Input data ▸
▶

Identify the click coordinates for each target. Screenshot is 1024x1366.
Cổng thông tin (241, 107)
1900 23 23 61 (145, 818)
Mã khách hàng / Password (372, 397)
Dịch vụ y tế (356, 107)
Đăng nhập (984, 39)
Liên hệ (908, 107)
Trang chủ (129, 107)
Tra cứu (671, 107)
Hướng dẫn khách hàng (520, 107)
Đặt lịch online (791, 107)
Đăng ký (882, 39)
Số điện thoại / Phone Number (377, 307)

◀

Exercise details ▸ In the entries above, count every line containing the word "khách". Write only the total.

Task solution ▸ 2